Mainstream pundits have many excuses for Hillary Clinton’s Benghazi, Libya, performance. The most common being trotted out was that Benghazi was below her radar screen, and she can’t be expected to know everything going on in her shop. Let’s count the ways this is unconvincing, if not downright wrong.

Secretary of State Hillary Clinton testifies on the Benghazi attack before the Senate Foreign Relations Committee. (Linda Davidson / The Washington Post) Secretary of State Hillary Clinton testifies on the Benghazi attack before the Senate Foreign Relations Committee. (Linda Davidson/The Washington Post)

First, of course, every politician (ahem, a Northeastern governor) is held responsible for what goes on by underlings. The head of an organization must be held accountable for the people she hires. And, yes, leaders need to take ownership of the “culture” around them.

The Clinton culture is simple: Deny, insulate, deny. This is how Hillary and Bill Clinton have kept scandal from enveloping them again and again. (The Rose law firm documents were in a closet?!) They have loyalists, Cheryl Miller is among the closest, who clear up messes, as she apparently was seeking to do when she cautioned State Department personnel against talking to members of Congress. Clinton can keep trotting out the excuse that every scandal is someone else’s doing, but at some point the lady who knows so little about what is going on around her ceases to be seen as a competent leader.

Journalists who’ve never worked in a big company, served in the military or held an executive post may not have a good grasp on how information gets to the person at the top. It begins with the person at the top and/or her chief of staff setting up procedures and understandings about what is urgent, what gets elevated and what should never be a surprise for the boss. If this doesn’t exist, it is because the boss wants plausible deniability (that Clinton culture again) or because the boss is so caught up in minutiae and/or is out of the office so much (Clinton, to a tee) that the organization is chaotic and slow to react.

Moreover, in the case of Clinton, what was most certainly on her radar — or should have been — was the collapse of security in Libya and the infiltration of jihadis in the wake of the war we entered belatedly and with few eyes and ears on the ground. This was a big deal. Libya’s collapse shed doubt on the “victory” in the war and suggested al-Qaeda was not back on its heels, but on offense. It can’t be someone else’s job other than the secretary of state to keep track of major terrorist developments, especially one so severe that other powers and the Red Cross pulled their  people out.

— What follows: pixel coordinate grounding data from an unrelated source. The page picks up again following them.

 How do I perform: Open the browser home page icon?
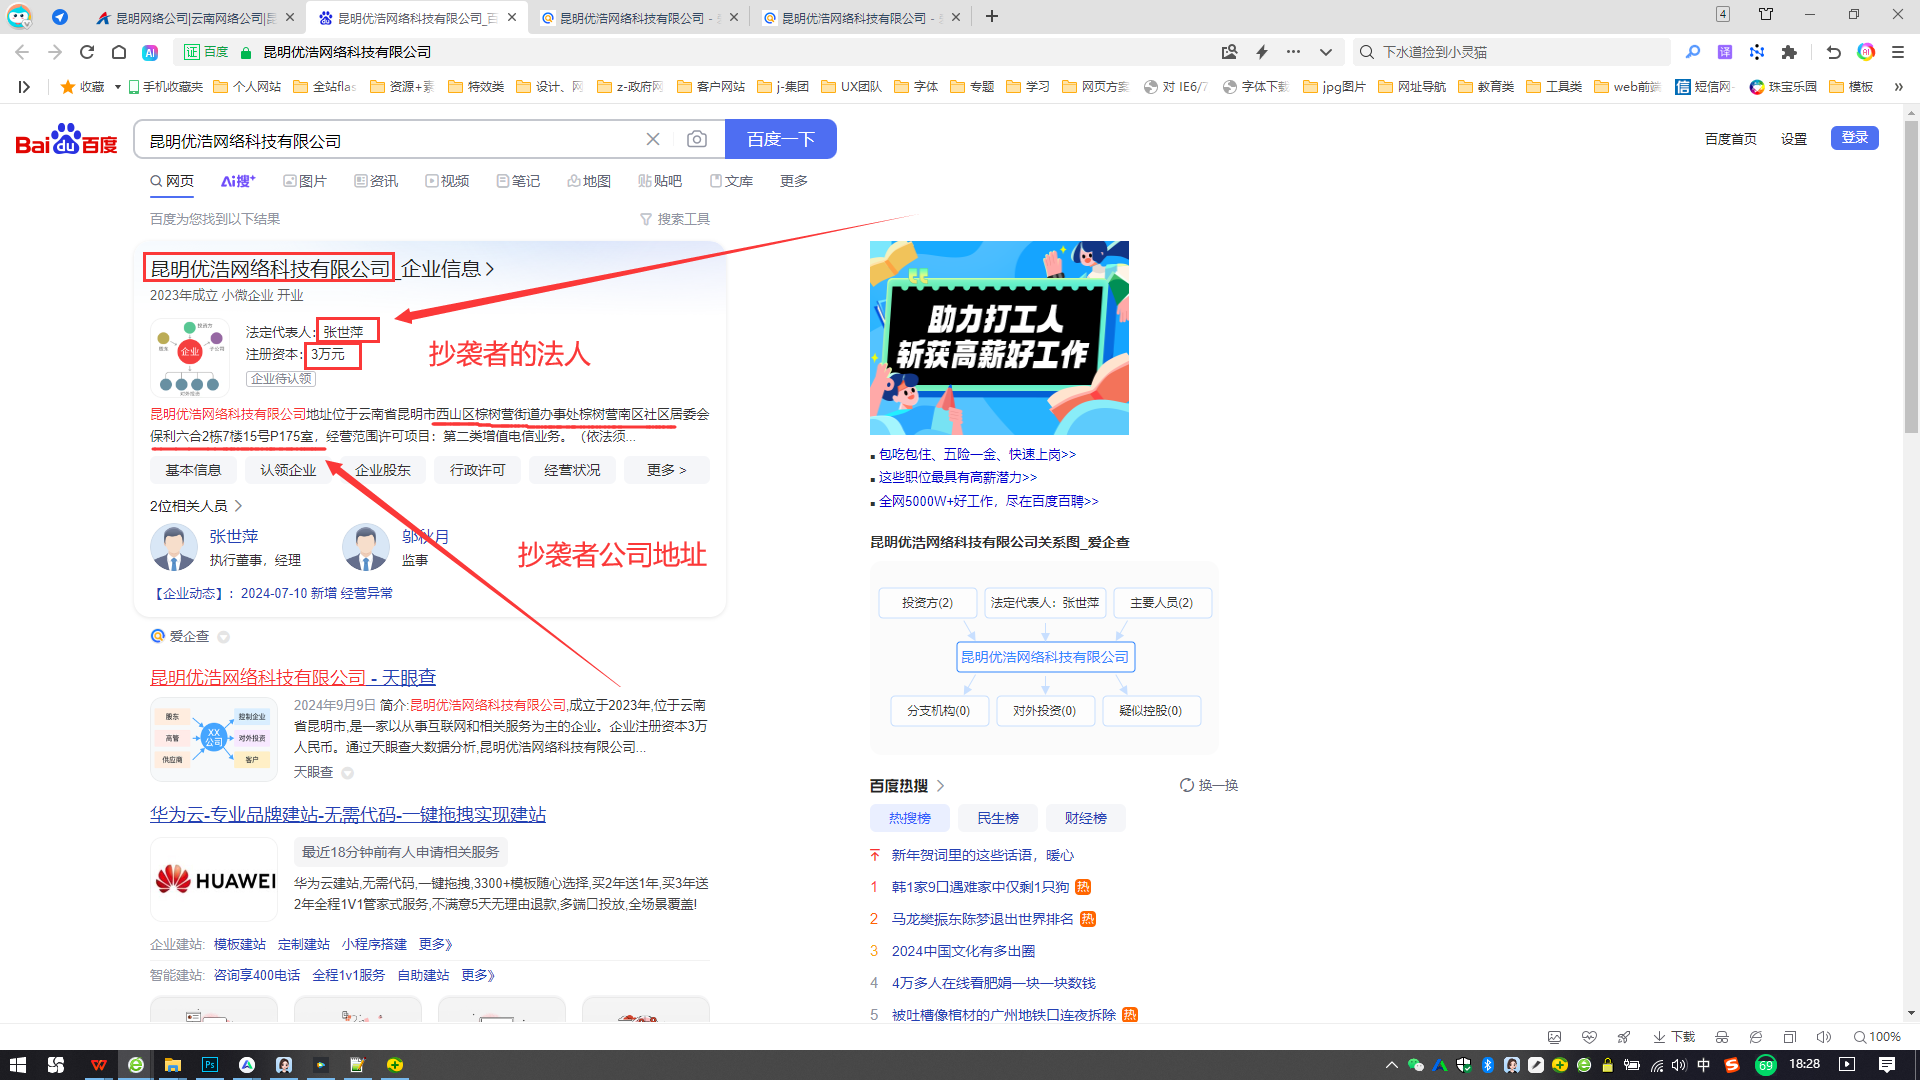point(119,52)
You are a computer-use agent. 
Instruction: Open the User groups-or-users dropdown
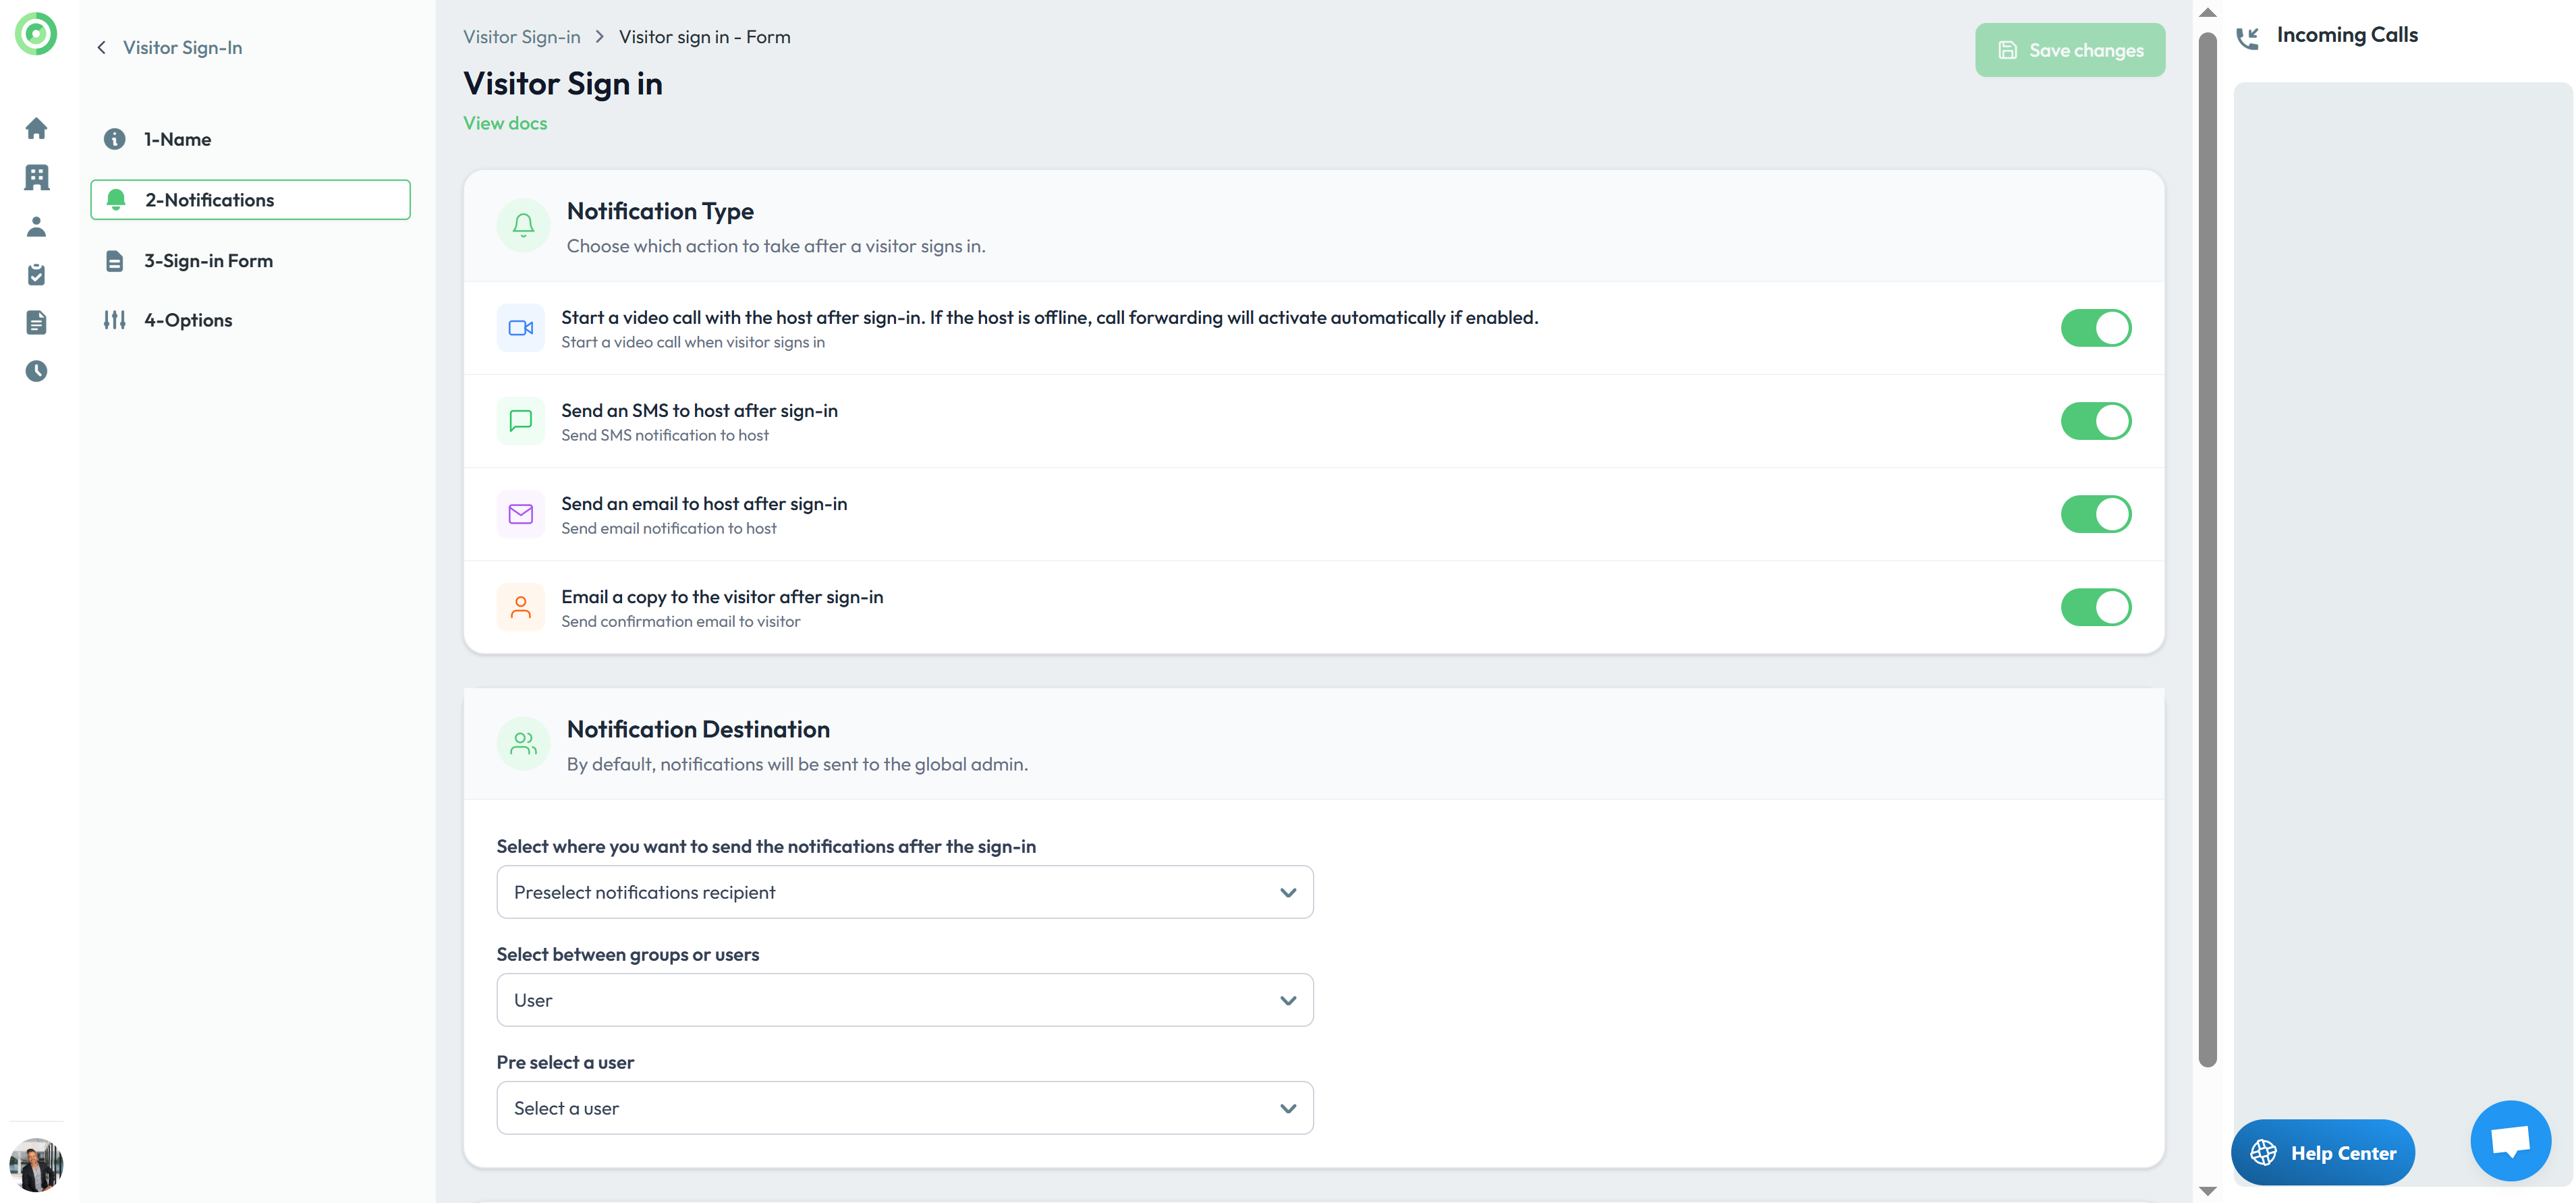[x=904, y=1000]
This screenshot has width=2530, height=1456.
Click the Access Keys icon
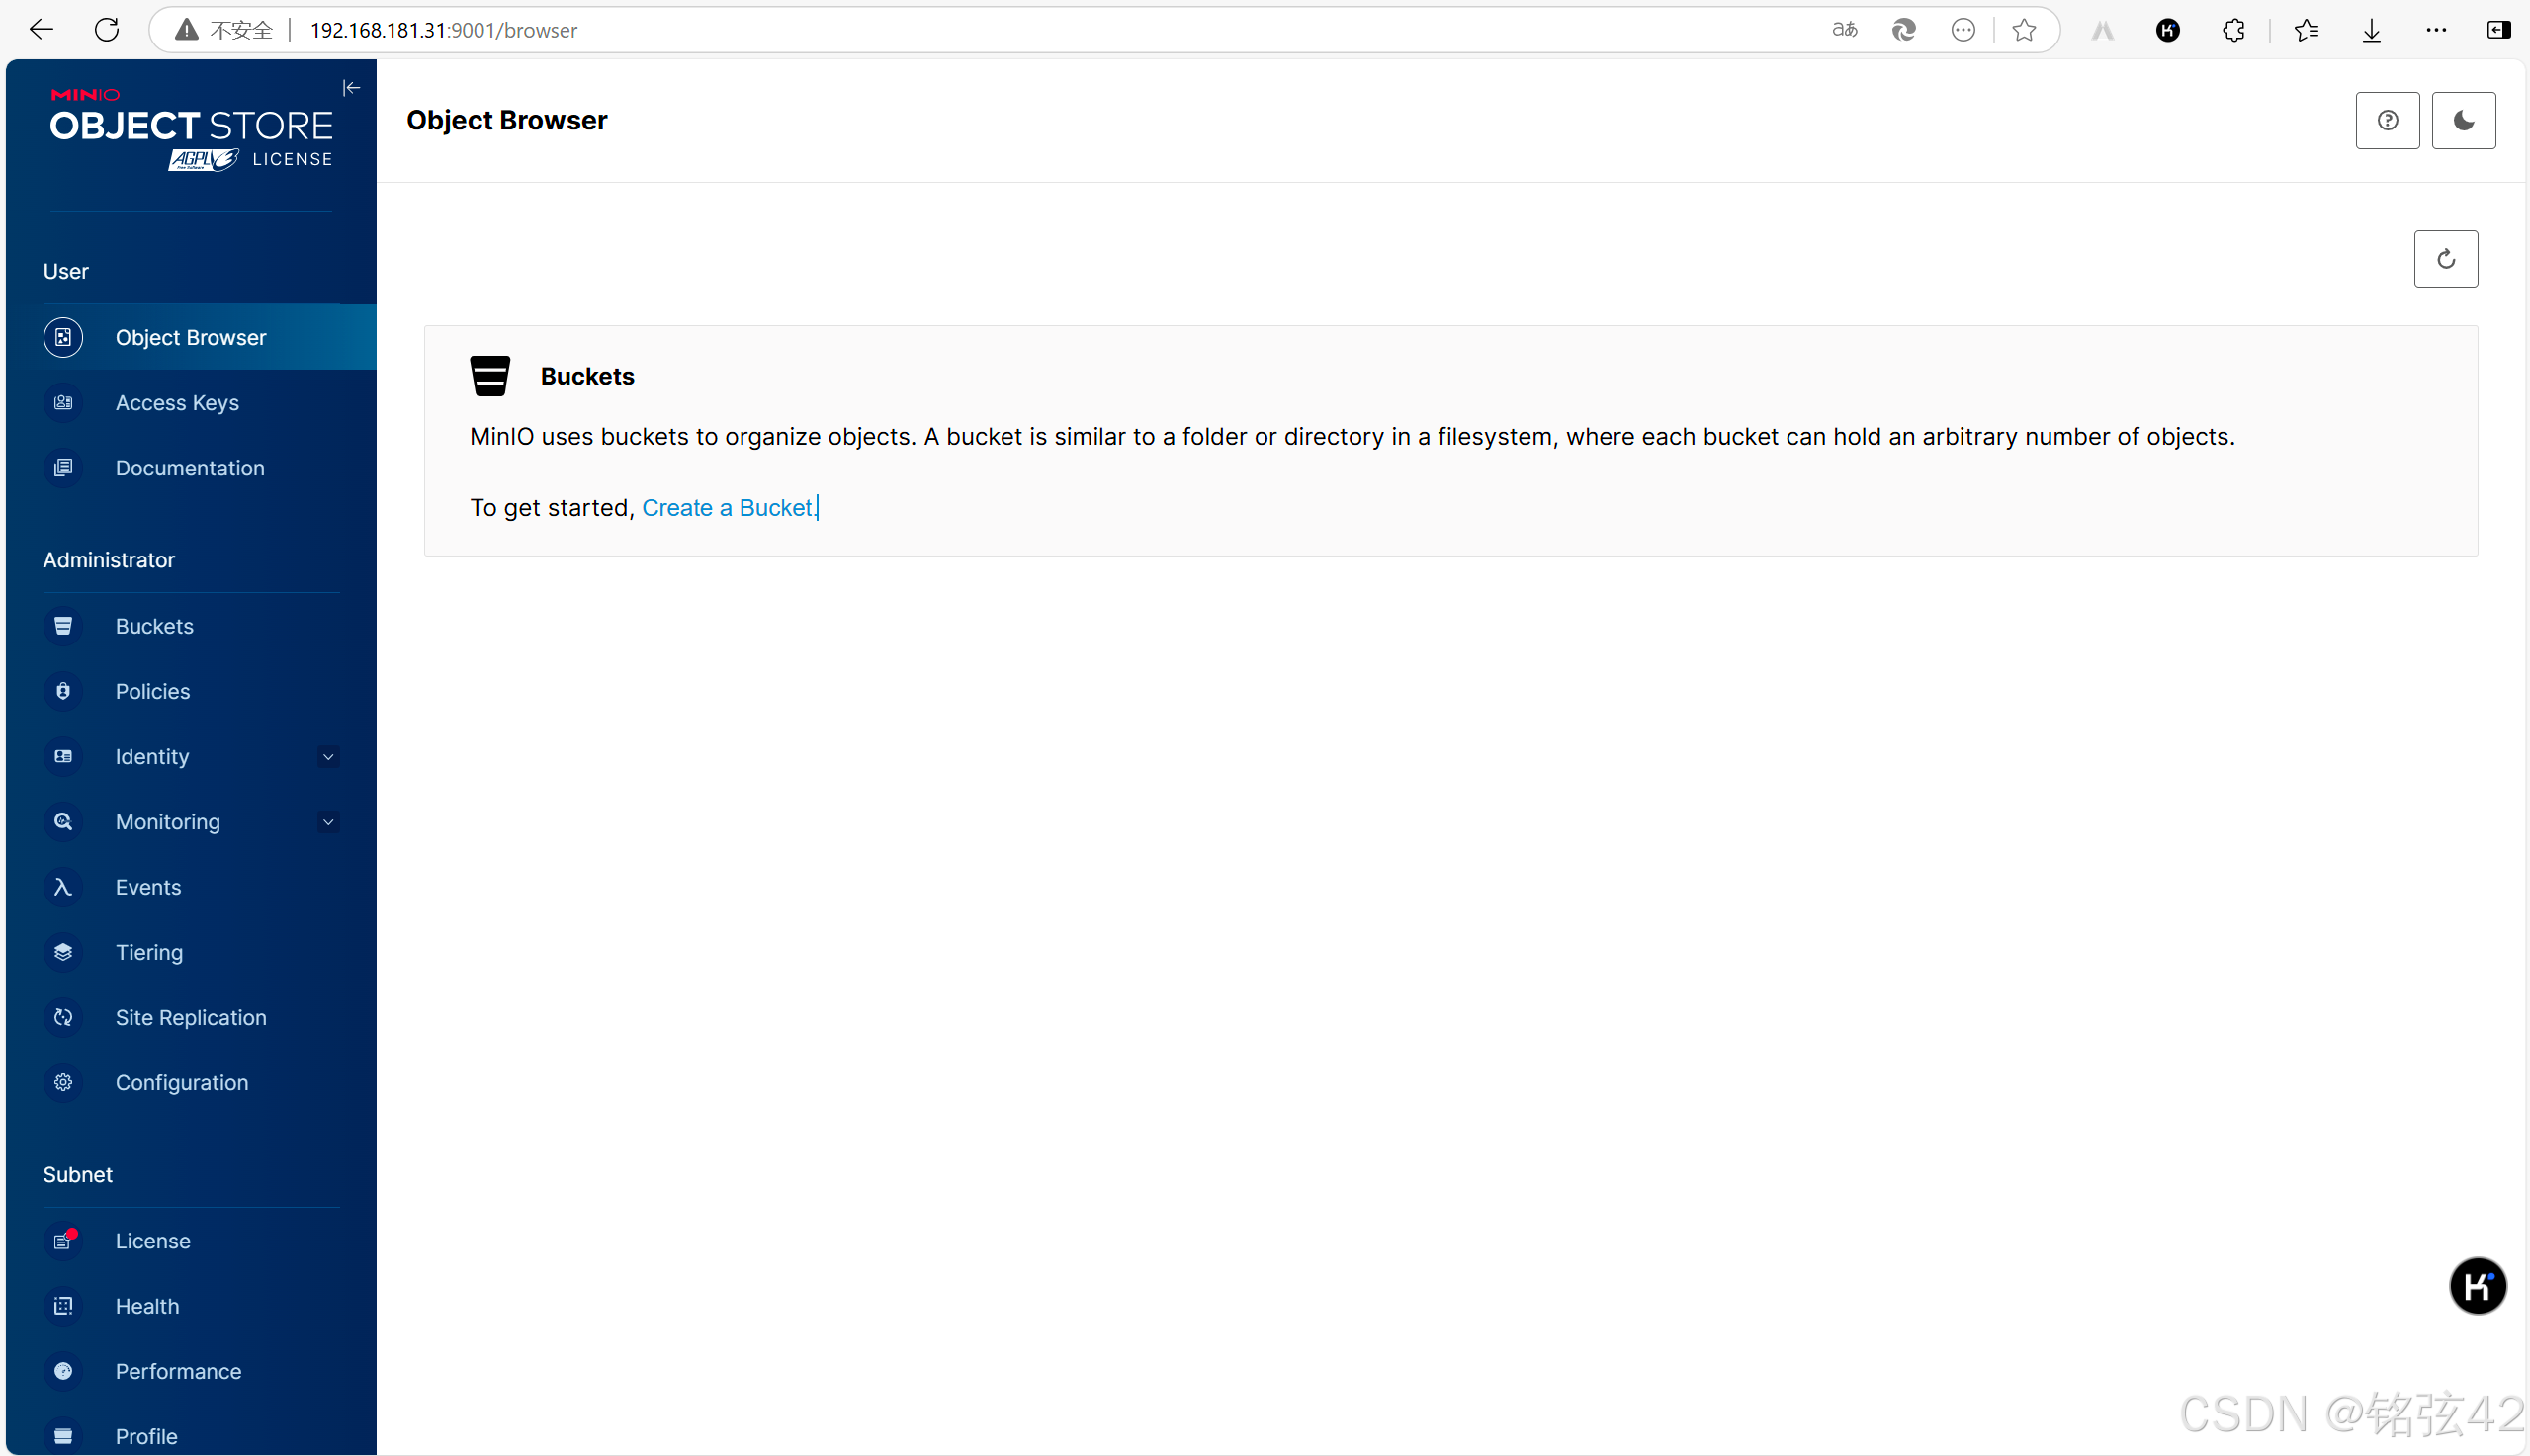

The issue isn’t whether she saw a series of desperate memos from Ambassador Chris Stevens, but whether she ran a State Department in which the secretary would be told about dire requests from an ambassador in a terrorist-strewn county where other diplomatic personnel had been removed from danger. It goes once again to basic competence. It “matters,” as she couldn’t imagine it would, whether Clinton ran the State Department the way we’d want her to run the country. Four Americans’ deaths were preventable by the organization she headed.

It also “matters” whether she had real policy authority or was simply running part of the PR operation for the White House (“leading from behind!” “Al-Qaeda is decimated”). After she supposedly convinced the president to enter the war on the rebels’ side, did she have a game plan for helping to stabilize it after the war. If so, what was it?

All of this especially matters if Clinton is going to run for president on the basis of her experience at the State Department. Even sympathetic pundits can’t honestly suggest that she can boast about her accomplishments without being scrutinized for her errors and for the egregious policy choices to which she assented.